FIGURE 3.

Casein kinase I cooperates with LATS to regulate the interaction between TAZ and β-TrCP. A, IC261 treatment disrupts the interaction between TAZ and β-TrCP. The indicated plasmids were co-transfected and cells were treated with or without IC261, which is a CKIϵ/δ specific inhibitor. The interaction between TAZ and β-TrCP was analyzed by co-IP followed by WB. B, CK1ϵ promotes the interaction between TAZ and β-TrCP. The indicated plasmids were co-transfected.

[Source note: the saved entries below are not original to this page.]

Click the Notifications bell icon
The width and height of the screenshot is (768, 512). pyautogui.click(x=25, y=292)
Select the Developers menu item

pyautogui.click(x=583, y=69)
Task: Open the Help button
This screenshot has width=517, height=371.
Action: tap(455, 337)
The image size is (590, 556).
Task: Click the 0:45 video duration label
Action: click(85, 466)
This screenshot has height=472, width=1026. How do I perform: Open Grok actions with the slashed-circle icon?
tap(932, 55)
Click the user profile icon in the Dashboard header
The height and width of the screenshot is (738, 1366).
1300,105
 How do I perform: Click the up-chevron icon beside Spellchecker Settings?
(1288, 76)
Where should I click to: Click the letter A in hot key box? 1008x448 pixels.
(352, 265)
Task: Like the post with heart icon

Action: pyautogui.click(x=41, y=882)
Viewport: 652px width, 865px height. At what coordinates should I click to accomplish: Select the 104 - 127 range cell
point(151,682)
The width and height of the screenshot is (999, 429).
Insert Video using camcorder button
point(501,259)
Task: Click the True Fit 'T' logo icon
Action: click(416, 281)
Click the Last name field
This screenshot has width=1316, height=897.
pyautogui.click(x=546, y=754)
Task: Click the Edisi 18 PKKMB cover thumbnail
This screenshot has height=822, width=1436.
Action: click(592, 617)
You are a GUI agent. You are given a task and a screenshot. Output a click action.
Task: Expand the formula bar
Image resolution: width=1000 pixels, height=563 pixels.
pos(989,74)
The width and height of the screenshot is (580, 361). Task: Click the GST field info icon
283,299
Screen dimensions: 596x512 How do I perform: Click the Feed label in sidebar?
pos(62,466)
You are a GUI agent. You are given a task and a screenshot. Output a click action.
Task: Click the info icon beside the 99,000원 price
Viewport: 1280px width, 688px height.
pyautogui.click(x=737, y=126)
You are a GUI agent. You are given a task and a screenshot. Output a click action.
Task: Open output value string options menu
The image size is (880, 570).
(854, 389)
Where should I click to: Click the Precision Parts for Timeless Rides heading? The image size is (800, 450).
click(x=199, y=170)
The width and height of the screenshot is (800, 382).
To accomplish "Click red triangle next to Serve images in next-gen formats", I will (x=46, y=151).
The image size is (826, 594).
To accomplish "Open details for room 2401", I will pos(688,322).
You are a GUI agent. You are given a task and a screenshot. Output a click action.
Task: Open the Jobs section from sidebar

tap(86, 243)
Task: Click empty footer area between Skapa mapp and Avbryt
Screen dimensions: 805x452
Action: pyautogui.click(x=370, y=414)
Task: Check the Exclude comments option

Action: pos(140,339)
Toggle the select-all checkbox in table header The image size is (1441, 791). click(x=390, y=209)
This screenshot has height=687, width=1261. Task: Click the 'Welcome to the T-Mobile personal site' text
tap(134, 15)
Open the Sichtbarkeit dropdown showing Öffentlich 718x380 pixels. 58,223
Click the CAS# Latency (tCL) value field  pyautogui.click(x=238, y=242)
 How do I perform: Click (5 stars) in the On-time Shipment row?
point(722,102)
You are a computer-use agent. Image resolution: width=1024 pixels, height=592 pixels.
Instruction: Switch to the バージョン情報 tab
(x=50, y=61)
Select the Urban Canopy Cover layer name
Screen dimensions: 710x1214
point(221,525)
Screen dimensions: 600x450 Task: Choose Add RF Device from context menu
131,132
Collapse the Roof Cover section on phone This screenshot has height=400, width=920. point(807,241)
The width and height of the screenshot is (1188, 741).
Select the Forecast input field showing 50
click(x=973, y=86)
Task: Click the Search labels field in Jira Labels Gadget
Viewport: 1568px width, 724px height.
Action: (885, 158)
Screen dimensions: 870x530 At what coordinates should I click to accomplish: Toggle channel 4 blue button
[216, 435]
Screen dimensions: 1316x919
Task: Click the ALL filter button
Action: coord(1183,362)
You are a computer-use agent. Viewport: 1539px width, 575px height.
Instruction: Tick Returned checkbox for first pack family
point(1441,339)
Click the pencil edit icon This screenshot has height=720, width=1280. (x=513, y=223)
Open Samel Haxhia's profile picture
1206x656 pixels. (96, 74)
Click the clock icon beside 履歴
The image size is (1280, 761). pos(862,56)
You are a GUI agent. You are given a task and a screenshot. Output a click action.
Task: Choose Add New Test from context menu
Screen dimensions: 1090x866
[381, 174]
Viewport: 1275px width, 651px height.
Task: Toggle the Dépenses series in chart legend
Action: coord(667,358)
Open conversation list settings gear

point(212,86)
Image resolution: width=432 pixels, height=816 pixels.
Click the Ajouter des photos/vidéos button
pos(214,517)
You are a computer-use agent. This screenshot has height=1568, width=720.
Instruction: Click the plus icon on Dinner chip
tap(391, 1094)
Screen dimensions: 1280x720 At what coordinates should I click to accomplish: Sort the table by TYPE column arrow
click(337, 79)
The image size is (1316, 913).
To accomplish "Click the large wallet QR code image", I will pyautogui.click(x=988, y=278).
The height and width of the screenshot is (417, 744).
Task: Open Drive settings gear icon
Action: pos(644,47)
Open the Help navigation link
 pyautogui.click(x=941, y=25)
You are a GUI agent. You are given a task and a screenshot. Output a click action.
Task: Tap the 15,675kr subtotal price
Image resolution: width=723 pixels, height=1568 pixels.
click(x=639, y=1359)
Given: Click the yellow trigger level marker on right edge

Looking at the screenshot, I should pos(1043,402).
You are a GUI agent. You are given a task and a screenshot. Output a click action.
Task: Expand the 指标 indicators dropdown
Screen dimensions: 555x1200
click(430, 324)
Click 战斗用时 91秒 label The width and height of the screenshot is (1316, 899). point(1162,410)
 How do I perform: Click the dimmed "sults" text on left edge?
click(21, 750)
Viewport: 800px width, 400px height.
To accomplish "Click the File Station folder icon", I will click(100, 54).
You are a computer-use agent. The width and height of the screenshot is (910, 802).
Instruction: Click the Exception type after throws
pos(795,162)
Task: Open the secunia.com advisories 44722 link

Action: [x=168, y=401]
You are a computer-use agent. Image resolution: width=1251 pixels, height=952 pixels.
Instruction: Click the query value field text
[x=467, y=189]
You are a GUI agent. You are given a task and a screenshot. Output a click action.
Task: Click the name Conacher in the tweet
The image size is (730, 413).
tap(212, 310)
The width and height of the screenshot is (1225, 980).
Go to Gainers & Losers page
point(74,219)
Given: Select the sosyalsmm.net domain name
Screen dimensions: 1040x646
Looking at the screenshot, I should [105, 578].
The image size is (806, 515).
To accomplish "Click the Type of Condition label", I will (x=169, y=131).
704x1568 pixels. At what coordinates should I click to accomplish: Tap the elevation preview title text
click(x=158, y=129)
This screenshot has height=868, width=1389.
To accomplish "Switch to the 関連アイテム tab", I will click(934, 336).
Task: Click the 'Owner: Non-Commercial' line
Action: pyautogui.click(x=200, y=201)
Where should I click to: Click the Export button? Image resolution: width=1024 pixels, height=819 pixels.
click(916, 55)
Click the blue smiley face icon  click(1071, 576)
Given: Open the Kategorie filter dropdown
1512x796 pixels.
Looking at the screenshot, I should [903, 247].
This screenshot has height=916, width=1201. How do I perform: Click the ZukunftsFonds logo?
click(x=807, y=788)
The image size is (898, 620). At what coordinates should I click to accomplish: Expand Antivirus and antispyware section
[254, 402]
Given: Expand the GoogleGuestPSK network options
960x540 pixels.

The association between TAZ and β-TrCP was examined by co-IP. R178C is an active mutant of CKIϵ. C, association between CK1ϵ and TAZ. CKIϵ was co-transfected with or without TAZ. co-IP was performed to examine the interaction between TAZ and CKIϵ. D, kinase inactive LATS2 mutant blocks the interaction between TAZ and β-TrCP induced by CK1ϵ. The indicated plasmids were co-transfected into HEK293 cells. Interaction between TAZ and β-TrCP was analyzed by co-IP. E, CK1ϵ activity is required for Mst2/LATS2 to stimulate the interaction between TAZ and β-TrCP. The indicated plasmids were co-transfected, and cells were treated with or without IC261 or D4476. The interaction between TAZ and β-TrCP was analyzed by co-IP. F, phosphorylation of TAZ S314 by CKIϵ requires LATS2 priming phosphorylation. His-TAZ WT or mutants were expressed and purified from E. coli. The purified TAZ was incubated with HA-LATS2 immunoprecipitated from transfected HEK293T cells, in the presence of cold ATP. HA-LATS2 was removed from the kinase reaction. The prime phosphorylated His-TAZ was then incubated with Myc-CK1ϵ immunoprecipitated from transfected HEK293T cells, in the presence of radioactive ATP. Phosphorylation of TAZ by CKIϵ was detected by incorporation of ³²P. His-TAZ input was shown by Coomassie Blue staining (bottom panel).